Broadway powerhouses Andrew Lloyd Webber and Cameron Mackintosh are known as sticklers for quality and brand, of course. And they have to be for massive shows like “Phantom of the Opera,” which arrives in 20 trucks at Oakdale Theater in Wallingford for eight shows Wednesday through Sunday, May 8-12.

Keeping a constant eye on quality for this touring “Phantom” is Seth Sklar-Heyn, the tour’s executive producer and associate director who hails from West Hartford. We caught up with him by phone as he was on a train to Mackintosh’s house outside of London during a six-week visit to cast and produce a “Phantom” version in the West End.

He, too, is a stickler, either checking in remotely with his resident director or in monthly visits to tour stops.

“In terms of maintenance of these shows over time, it really is about the details,” Sklar-Heyn said. “You can look at the big picture but I’m obsessing over people’s hair and the costumes and the wear-and-tear on a daily basis.

“And it’s incredibly important to Cameron as well as every other member of the creative team that we are obsessive over the details. Because it is in all the details adding up that we can create such a substantial and impressive whole.”

“Phantom” is the longest running show in Broadway history by a wide margin and has been seen by more than 130 million people worldwide

Tour actors, including Eva Tavares, Jordan Craig and Trista Moldovan, do have some freedom to make choices, Sklar-Heybn said. “New ideas are welcome. ... And then it’s up to us as we watch them to make sure they balance those choices and make sure they fit in the greater whole.”

Sklar-Heyn, who lives in Brooklyn, said he grew up “about nine minutes from The Bushnell, where I used to be an usher when I was in high school.” As a student at Vassar in 1999-2000, he met some people in New York and actually started his career on the Broadway production of “Phantom” as a substitute stage manager on the show.

That led to an Equity (union) card and other shows around town. In 2011, he was asked to return to the long-running “Phantom” as a supervisor and a “caller” — sort of an air-traffic controller backstage. Today, as Mackintosh’s representative in North America, he works on other hits (“Les Miserables”) and the 2013-2014 redesigned “Phantom” on tour, which had a successful engagement at the Palace Theater in Waterbury in November 2017.

“From a physical standpoint, it’s the same production, with big, revolving drum in the center of the stage and all of the adjustments in scenic and lighting design,” Sklar-Heyn said. “There have been some cast changes, and you’ll have one of our alumni, a Phantom, who previously played the role, actually coming back to the role in Wallingford ... Derrick Davis.”

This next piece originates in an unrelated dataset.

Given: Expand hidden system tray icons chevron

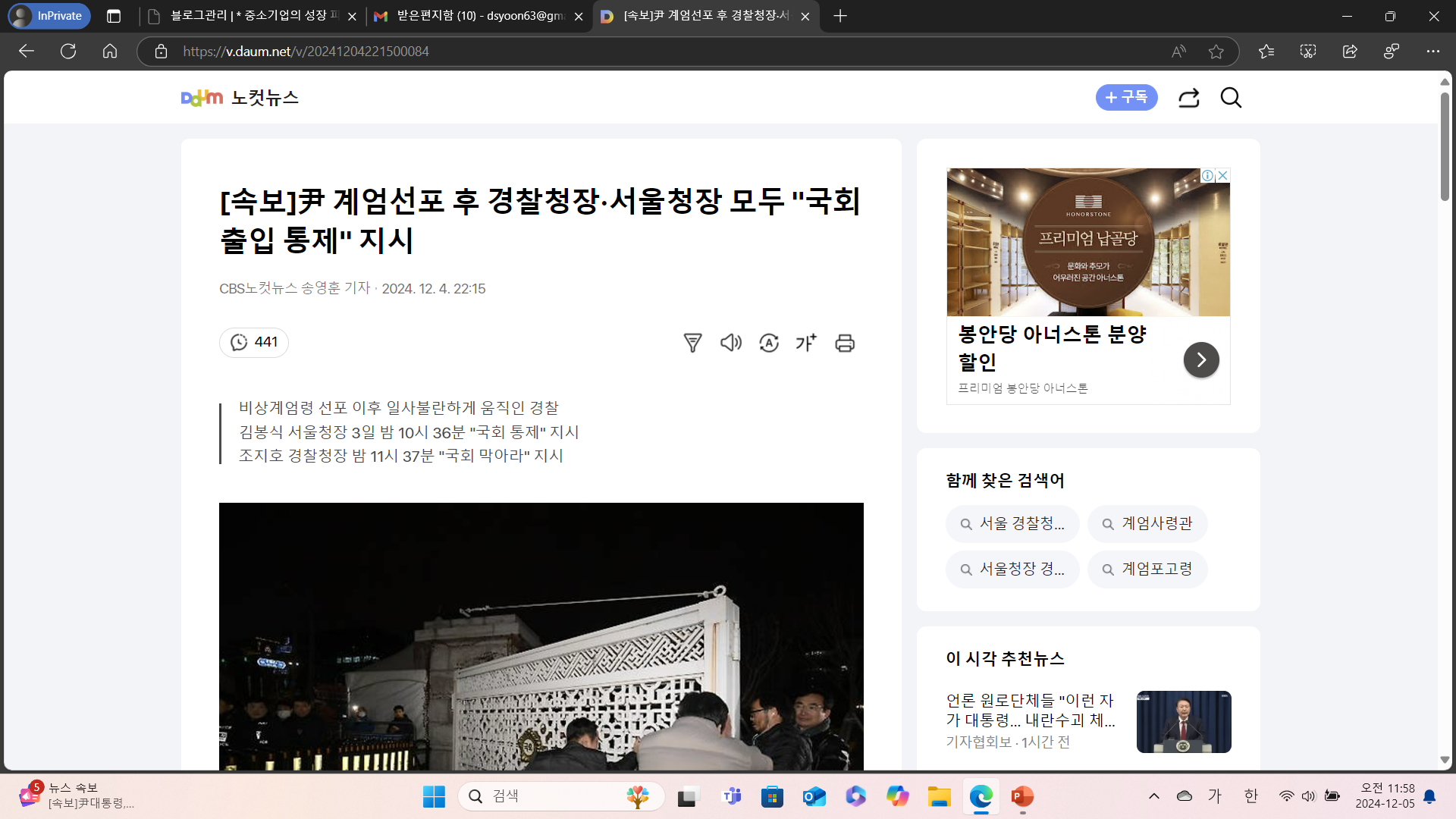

The show is a spectacle at times and a Gothic psychological thriller/love story at other times, featuring special effects, costumes, a big cast and the legendary chandelier. So how has it stayed fresh all these years?

“Cameron is the master at reinvention, of taking a title and looking at it in a new way with fresh eyes,” Sklar-Heyn said of the 2013 redesign. “It just allowed us to take material that people knew, or material people still needed to be introduced to, and bring it into the modern day in terms of style. That’s how we approached the storytelling.”

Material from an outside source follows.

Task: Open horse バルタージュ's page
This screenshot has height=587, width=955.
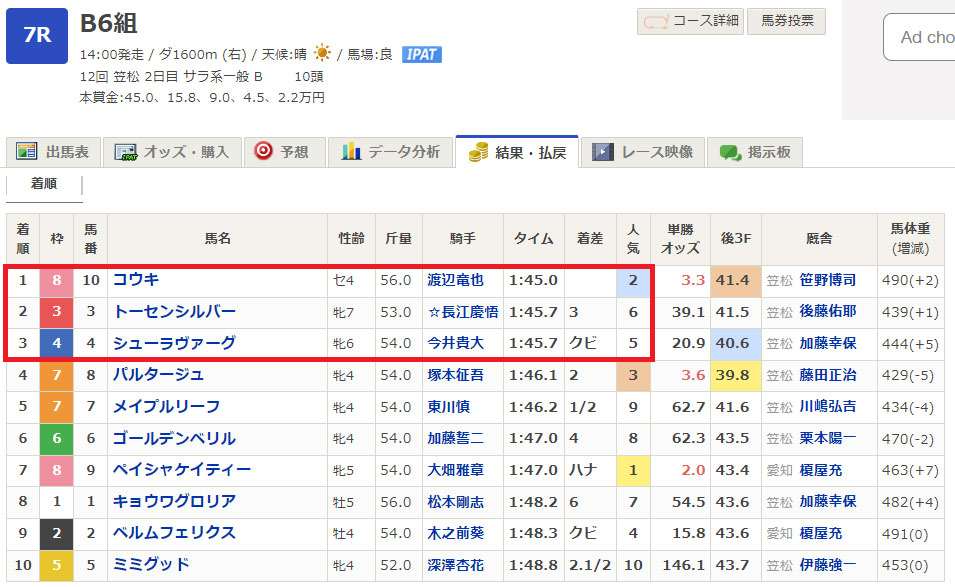Action: pos(158,375)
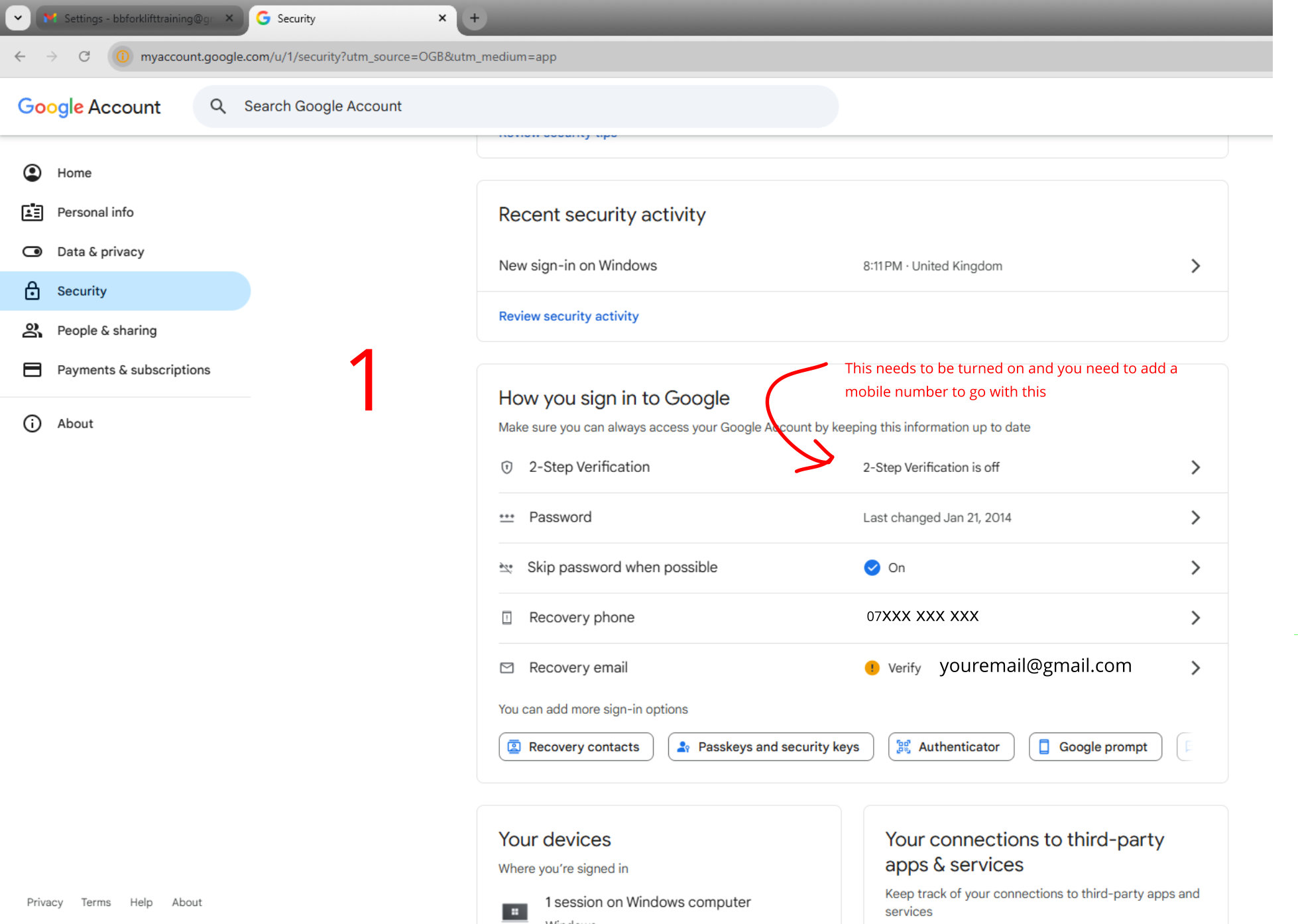Click the Home person icon in sidebar

coord(32,173)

For the unfamiliar, the story is set in the late 19th century where a deformed musical genius stalks the halls of the Paris Opera from his underground lair. He becomes taken with orphaned chorus girl Christine Daae and (wearing a partial mask) he teaches the young ingenue to sing “The Music of the Night.” She blossoms as a performer but gets engaged to another man. Conflict ensues.

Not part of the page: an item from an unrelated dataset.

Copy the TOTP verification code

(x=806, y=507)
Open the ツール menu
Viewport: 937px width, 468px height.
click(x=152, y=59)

“It’s incredibly important to us that when an audience comes into the theater, they feel as if they are part of the event,” Sklar-Heyn said. “And we try to make the show as immersive as possible based on the scale and the spectacle that we present.”

He said such big productions are like “live-action Imax theater. It’s taking a huge environment, putting it in front of an audience and allowing them to be a part of it. ... But it really isn’t in excess. Everything on stage has a purpose ... part of the picture for a specific reason.”

And then there’s Webber’s score, which also includes “All I Ask of You” and “Masquerade.” Sklar-Heyn said “the foundation of everything we do is based in Andrew’s music. Absolutely, no question. I mean, you could close your eyes and you could create any world you want ... to still tell the same story with a clarity. But it is all built on music that has no become just incredibly important to how the present-day musical theater operates, I think.”

While Oakdale is a big, tall, modern box of a theater, Sklar-Heyn said the show has ways of creating the “Phantom” world from its own black box set that unfolds.